BOSTON — The brain scans of adults with diabetes showed that the drug liraglutide reduced the psychic rewards associated with highly desirable high-fat, high-calorie foods.

Liraglutide decreased reward activations in the cortex in response to images of highly desirable foods, such as cake, pastries, and fried food, compared with less desirable foods, such as fruits, vegetables, and other low-calorie, low-fat foods, said study co-investigator Olivia Farr, PhD, an instructor in medicine at Beth Israel Deaconess Medical Center and Harvard Medical School in Boston. She added that these findings could mean that liraglutide makes people pay more attention to what they are eating, particularly calorie-dense foods that are high in fat.

“This decreased activation means that individuals on liraglutide find highly desirable foods less attention-grabbing and less rewarding than they typically would without liraglutide,” Dr Farr said in a press release. “Thus, this medication may prove to be better for weight loss for people who tend to eat more high-fat food as a reward, such as when they are stressed. Our study identifies neural targets for more effective weight loss therapeutics in the future.”

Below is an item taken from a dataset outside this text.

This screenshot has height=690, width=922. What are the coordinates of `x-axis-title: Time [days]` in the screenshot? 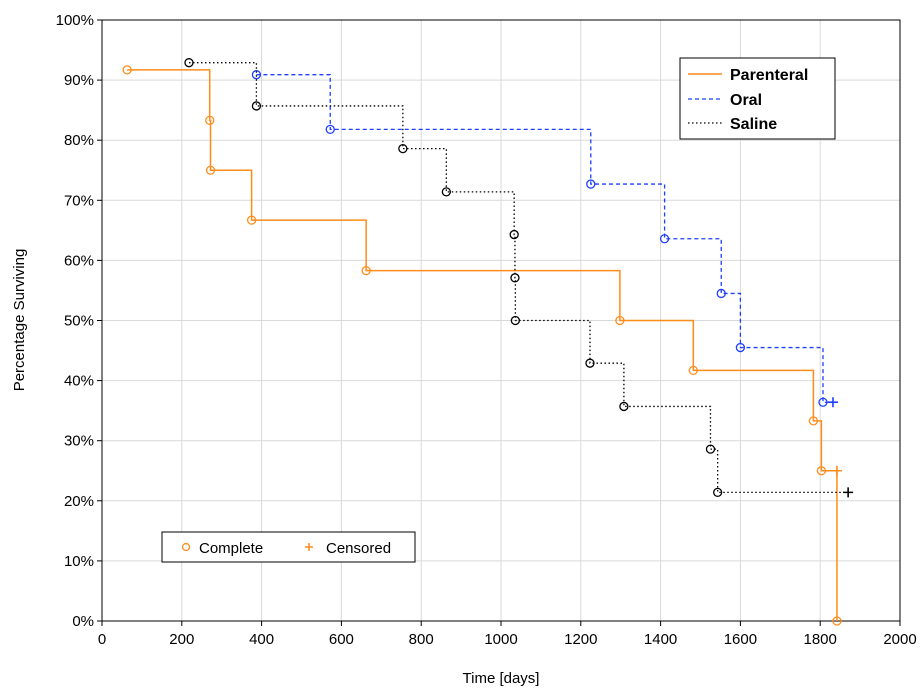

Dr Farr presented the results at ENDO 2016.

Injectable liraglutide is a glucagon-like peptide-1 (GLP-1) receptor agonist that is FDA-approved for treatment of type 2 diabetes (Victoza, Novo Nordisk). Research suggests that a 1.8-mg dose can induce weight loss in people with type 2 diabetes, while a 3.0-mg dose is FDA-approved for weight management in obese and overweight people with at least 1 weight-related comorbidity (Saxenda, Novo Nordisk).

Based on animal studies, Dr Farr and her team hypothesized that liraglutide may work directly in the brain to decrease weight. They assessed 22 human brain tissue samples using immunohistochemistry for the presence of GLP-1 receptors and found evidence, for the first time, that GLP-1 is expressed in human brains. Further, they found that the hormone is expressed on the cerebral cortex, not just the brainstem and hypothalamus.

The researchers then performed a randomized, placebo-controlled crossover trial involving 18 adults with type 2 diabetes. Participants were assigned to 17 days of increasing doses (0.2 mg to 1.2 mg to 1.8 mg) of liraglutide or placebo. Following a 3-week washout period, the same participants received 17 days of the opposite treatment. On day 17, participants viewed images of different foods while undergoing functional magnetic resonance imaging (fMRI) brain scanning.

“Liraglutide decreased activation in the parietal cortex to these highly desirable food cues,” Dr Farr said during a press conference at ENDO 2016. “It is selectively decreasing attention or attractiveness to these high-calorie or high-fat food cues.”

Dr Farr said her team is planning more studies to determine if the results remain consistent at the 3.0-mg liraglutide dose. Researchers also hope to learn if there are individual differences in the brain’s response to liraglutide and whether any compensatory brain activations may arise at higher doses to curb weight loss.

Reference

  1. Farr OM, Sofopoulos M, Tsoukas MA, et al. OR15-2: GLP-1 Receptors Exist in the Parietal Cortex, Hypothalamus, and Medulla of Human Brains and the GLP-1 Analog Liraglutide Administered in the Context of a Cross-over, Randomized, Placebo-Controlled Trial Alters Brain Activity in Response to Highly Desirable Food Cues in Individuals with Diabetes. Presented: ENDO 2016; April 1-4, 2016; Boston, MA.